:: WHAT YOU HAVE TO DO ::
Set out exactly, line by line, the stretch of data below that begins at the line containing "Instruction: Toggle default" and ends at the line containing "Task: Choose 在扬声器上播放 menu entry", with both ends kept.

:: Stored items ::
========

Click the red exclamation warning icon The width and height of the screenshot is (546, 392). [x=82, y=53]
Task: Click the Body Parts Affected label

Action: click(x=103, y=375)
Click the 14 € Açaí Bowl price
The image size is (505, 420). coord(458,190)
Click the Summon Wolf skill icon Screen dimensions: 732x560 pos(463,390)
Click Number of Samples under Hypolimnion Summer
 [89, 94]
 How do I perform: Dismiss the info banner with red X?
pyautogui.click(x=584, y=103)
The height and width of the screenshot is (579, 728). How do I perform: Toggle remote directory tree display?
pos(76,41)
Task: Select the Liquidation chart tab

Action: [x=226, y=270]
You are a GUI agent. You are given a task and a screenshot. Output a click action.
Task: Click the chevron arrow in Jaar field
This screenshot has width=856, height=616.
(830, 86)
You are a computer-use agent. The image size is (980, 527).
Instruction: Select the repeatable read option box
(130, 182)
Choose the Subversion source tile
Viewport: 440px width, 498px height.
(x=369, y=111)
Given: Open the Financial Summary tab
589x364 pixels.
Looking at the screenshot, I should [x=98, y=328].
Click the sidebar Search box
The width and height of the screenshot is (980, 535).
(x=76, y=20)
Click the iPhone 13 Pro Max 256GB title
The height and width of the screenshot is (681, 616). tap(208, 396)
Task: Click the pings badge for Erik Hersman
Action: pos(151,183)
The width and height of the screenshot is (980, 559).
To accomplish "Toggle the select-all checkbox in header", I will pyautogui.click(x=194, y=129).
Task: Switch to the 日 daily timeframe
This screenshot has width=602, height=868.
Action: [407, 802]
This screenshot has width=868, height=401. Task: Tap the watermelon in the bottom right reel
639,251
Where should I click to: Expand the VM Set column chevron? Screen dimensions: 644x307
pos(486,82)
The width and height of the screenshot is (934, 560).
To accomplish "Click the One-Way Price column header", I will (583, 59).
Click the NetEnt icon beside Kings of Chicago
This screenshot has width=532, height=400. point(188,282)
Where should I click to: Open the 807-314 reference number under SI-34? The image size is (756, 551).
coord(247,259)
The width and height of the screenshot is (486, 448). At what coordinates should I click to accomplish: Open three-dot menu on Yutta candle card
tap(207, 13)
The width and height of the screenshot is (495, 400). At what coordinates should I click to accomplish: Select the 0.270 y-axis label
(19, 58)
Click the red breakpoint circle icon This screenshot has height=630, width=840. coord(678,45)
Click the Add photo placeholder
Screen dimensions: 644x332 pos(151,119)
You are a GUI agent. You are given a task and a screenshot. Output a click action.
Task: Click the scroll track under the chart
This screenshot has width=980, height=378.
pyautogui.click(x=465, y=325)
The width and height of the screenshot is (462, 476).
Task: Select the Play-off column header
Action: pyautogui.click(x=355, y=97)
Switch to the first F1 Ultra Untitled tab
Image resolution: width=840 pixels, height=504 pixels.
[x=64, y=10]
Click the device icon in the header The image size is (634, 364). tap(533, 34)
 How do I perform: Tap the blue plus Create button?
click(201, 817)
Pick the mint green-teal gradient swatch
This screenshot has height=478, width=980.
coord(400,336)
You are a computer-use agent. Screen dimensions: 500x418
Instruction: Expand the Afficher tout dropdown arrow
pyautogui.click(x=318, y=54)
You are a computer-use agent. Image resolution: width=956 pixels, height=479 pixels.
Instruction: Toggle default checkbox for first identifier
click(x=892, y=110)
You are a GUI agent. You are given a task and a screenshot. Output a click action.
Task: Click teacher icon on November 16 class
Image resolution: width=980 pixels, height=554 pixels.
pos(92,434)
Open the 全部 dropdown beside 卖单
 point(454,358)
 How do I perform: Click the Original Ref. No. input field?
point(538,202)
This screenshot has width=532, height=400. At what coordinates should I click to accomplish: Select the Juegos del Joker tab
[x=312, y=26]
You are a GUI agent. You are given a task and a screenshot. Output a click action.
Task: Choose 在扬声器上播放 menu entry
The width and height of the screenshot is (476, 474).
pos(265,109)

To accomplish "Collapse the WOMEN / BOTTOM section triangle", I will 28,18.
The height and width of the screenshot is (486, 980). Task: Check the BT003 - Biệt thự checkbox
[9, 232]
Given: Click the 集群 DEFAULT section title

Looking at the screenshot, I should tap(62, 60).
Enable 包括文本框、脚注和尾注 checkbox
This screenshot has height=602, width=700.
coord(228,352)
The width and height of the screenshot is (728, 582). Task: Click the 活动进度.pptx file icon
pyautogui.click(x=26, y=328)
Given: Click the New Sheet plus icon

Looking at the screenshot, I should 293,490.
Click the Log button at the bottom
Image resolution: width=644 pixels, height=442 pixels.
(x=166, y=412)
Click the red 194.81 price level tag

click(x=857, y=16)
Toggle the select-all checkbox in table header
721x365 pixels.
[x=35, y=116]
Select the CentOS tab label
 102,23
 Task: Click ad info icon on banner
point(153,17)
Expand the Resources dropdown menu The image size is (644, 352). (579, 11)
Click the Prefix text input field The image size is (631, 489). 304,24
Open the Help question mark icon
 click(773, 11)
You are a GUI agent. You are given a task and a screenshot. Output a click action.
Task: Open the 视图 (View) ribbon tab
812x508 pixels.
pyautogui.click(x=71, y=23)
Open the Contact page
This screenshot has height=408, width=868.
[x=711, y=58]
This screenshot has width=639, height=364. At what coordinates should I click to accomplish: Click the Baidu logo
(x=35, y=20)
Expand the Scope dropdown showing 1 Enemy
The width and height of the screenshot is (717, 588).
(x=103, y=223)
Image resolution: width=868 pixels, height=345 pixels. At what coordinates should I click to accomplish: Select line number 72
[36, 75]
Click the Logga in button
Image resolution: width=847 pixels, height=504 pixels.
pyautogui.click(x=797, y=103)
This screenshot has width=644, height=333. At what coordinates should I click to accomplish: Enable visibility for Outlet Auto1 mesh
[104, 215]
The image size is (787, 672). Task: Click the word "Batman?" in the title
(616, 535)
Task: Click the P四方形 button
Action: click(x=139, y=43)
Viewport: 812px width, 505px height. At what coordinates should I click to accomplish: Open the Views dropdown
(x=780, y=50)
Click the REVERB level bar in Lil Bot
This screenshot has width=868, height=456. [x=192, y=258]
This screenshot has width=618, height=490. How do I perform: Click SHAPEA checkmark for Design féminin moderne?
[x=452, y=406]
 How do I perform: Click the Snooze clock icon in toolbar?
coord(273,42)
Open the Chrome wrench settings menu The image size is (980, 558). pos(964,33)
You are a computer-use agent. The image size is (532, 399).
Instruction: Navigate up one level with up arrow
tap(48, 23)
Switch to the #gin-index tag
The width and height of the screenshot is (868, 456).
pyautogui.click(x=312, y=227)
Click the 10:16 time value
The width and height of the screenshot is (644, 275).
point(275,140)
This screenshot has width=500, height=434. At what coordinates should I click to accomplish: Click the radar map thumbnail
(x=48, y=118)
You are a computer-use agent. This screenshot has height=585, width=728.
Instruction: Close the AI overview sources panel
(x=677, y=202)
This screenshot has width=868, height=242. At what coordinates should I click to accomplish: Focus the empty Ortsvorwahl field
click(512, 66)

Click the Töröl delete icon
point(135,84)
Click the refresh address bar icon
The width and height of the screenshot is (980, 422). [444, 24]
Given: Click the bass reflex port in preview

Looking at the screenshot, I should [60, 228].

========

:: EXPECTED OUTPUT ::
Instruction: Toggle default checkbox for first identifier
click(x=892, y=110)
You are a GUI agent. You are given a task and a screenshot. Output a click action.
Task: Click teacher icon on November 16 class
Image resolution: width=980 pixels, height=554 pixels.
pos(92,434)
Open the 全部 dropdown beside 卖单
 point(454,358)
 How do I perform: Click the Original Ref. No. input field?
point(538,202)
This screenshot has width=532, height=400. At what coordinates should I click to accomplish: Select the Juegos del Joker tab
[x=312, y=26]
You are a GUI agent. You are given a task and a screenshot. Output a click action.
Task: Choose 在扬声器上播放 menu entry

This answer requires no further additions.